Required task: Print everything from the line containing "The image size is (537, 199)." down to the line containing "Action: [237, 41]", with no changes and with the pictures left out.

━━━ Extracted information ━━━

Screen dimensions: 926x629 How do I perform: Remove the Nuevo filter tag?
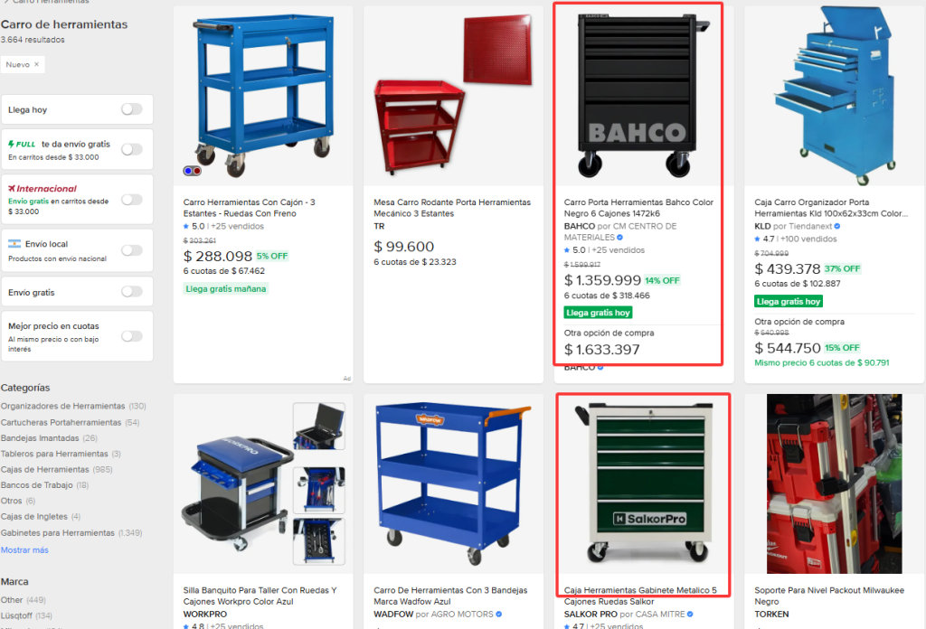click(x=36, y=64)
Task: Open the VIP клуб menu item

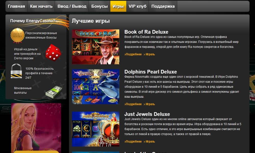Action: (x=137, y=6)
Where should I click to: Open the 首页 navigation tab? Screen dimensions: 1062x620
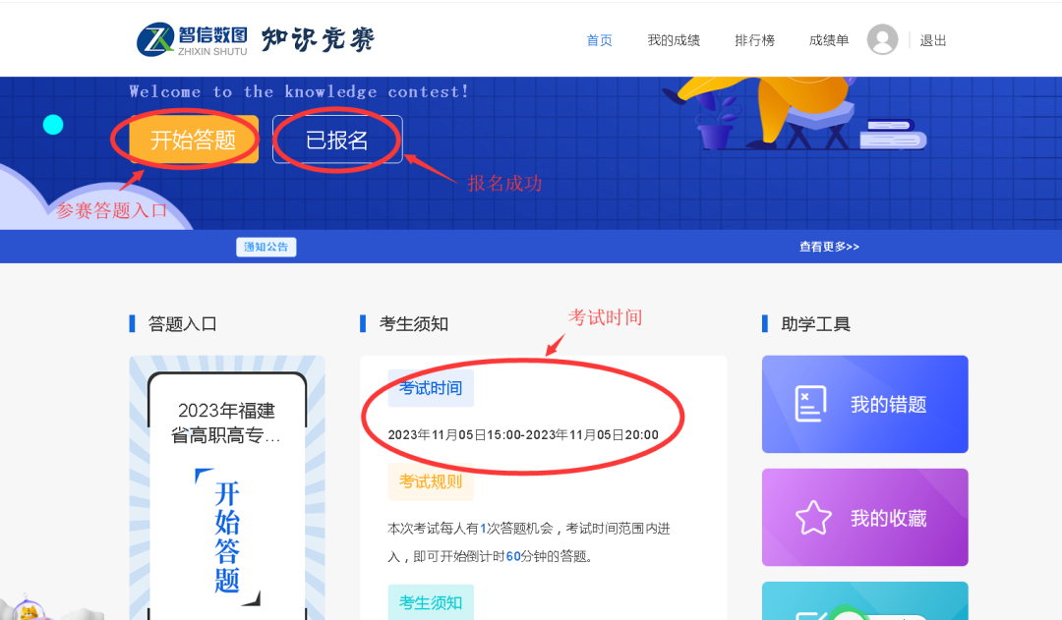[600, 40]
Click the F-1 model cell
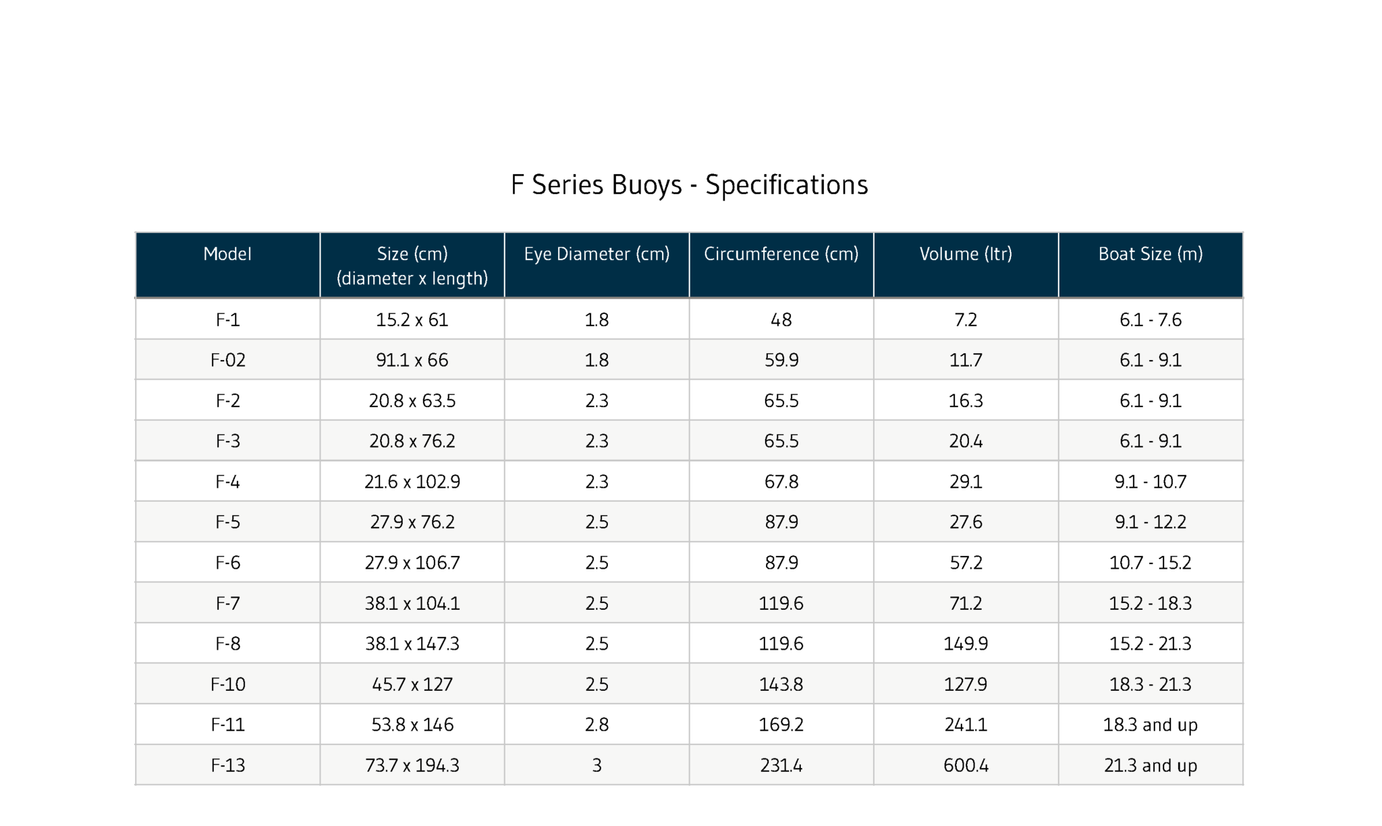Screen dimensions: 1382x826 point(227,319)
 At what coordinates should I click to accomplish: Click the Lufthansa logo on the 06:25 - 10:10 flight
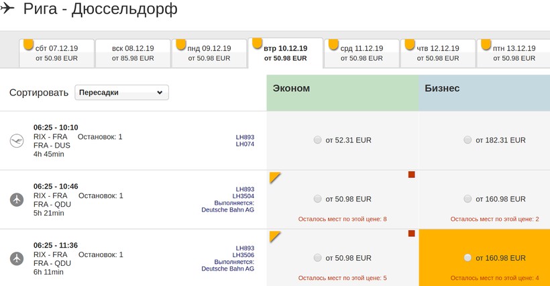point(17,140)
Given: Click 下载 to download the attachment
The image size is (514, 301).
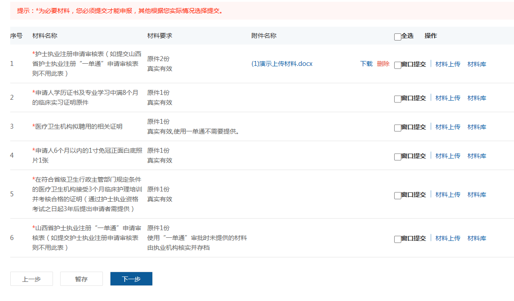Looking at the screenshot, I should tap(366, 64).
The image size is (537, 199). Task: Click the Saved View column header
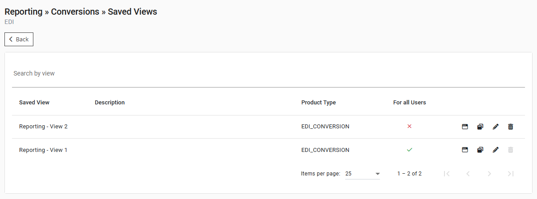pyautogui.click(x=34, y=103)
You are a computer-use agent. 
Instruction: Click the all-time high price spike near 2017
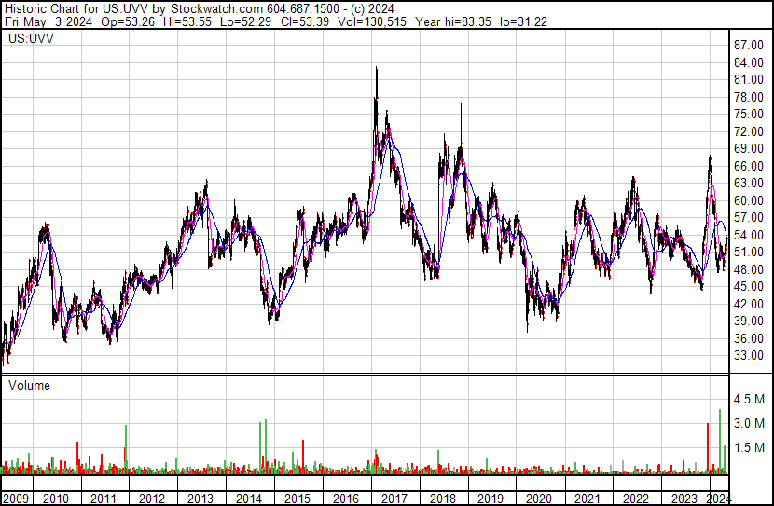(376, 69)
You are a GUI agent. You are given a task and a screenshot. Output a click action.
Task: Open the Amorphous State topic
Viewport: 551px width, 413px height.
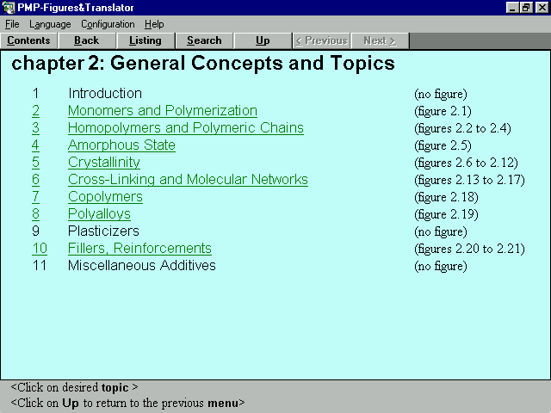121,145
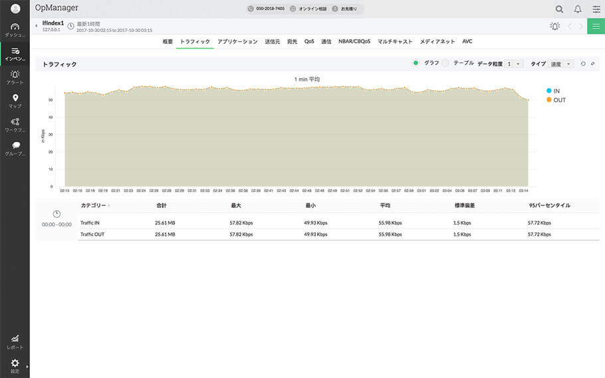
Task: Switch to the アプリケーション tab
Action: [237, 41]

━━━
━━━ Extracted information ━━━

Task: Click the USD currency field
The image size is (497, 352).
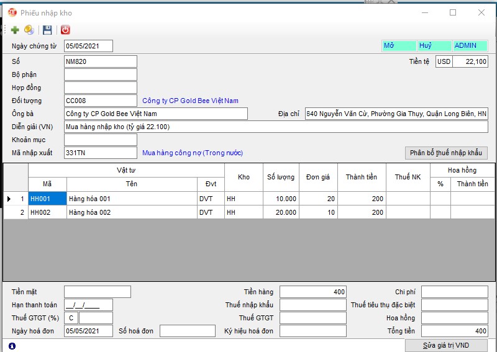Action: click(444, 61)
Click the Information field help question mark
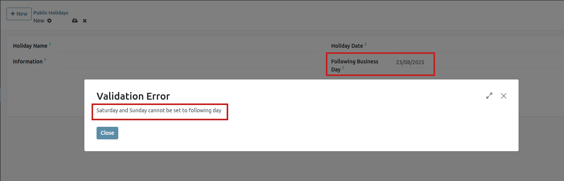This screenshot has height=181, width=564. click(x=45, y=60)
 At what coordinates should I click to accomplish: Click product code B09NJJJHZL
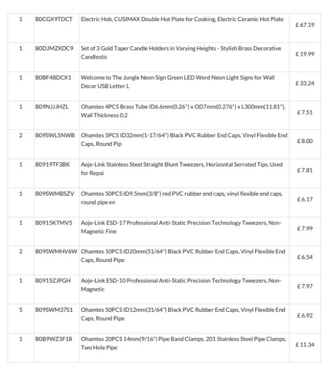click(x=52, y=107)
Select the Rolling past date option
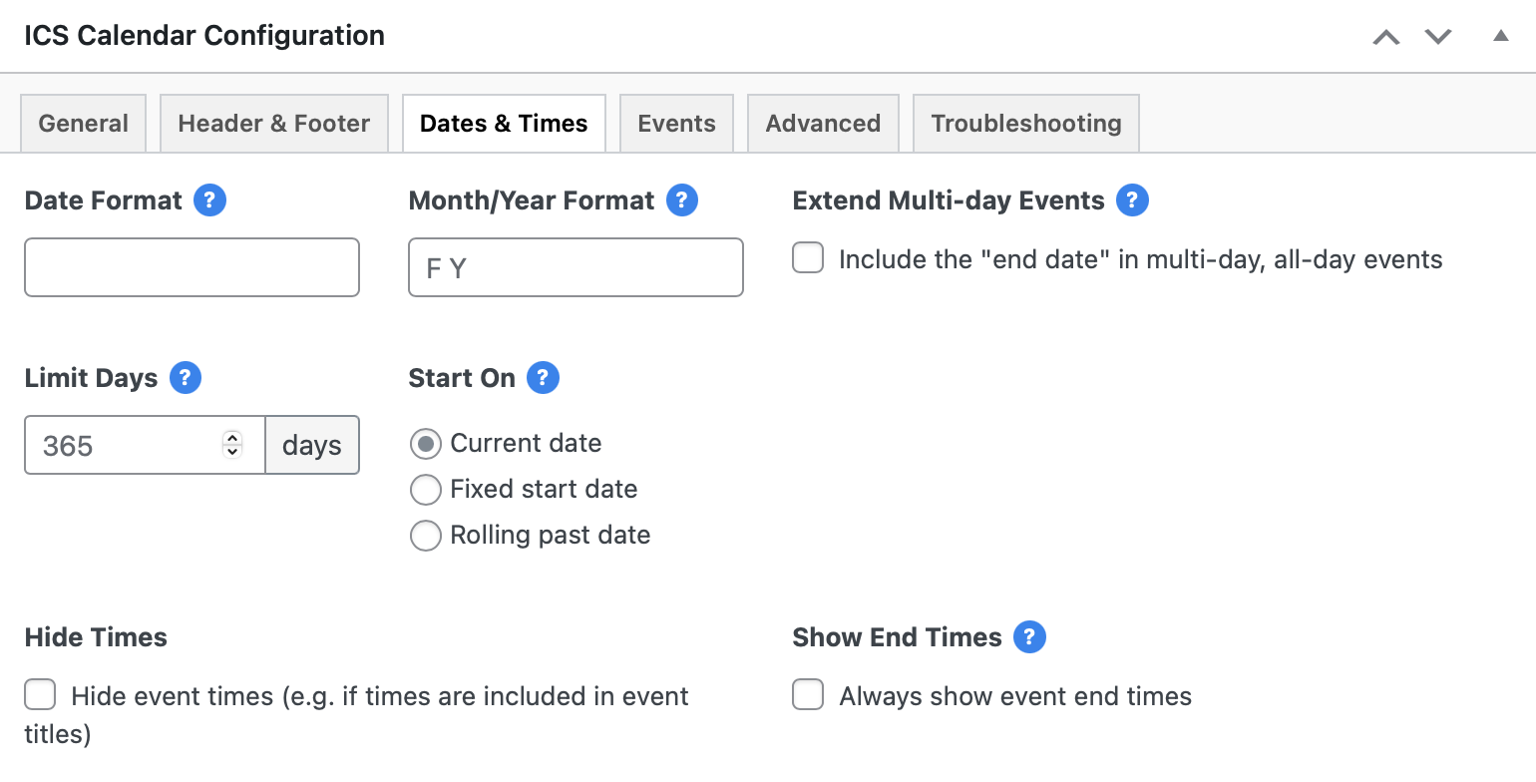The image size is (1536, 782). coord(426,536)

━━━

Complete answer:
The image size is (537, 199). Task: Click the Saved View column header
pyautogui.click(x=34, y=103)
You are a computer-use agent. 
Instruction: Click the all-time high price spike near 2017
(376, 69)
You are a GUI agent. You are given a task and a screenshot. Output a click action.
Task: Open the Amorphous State topic
Viewport: 551px width, 413px height.
121,145
Task: Switch to the アプリケーション tab
Action: [237, 41]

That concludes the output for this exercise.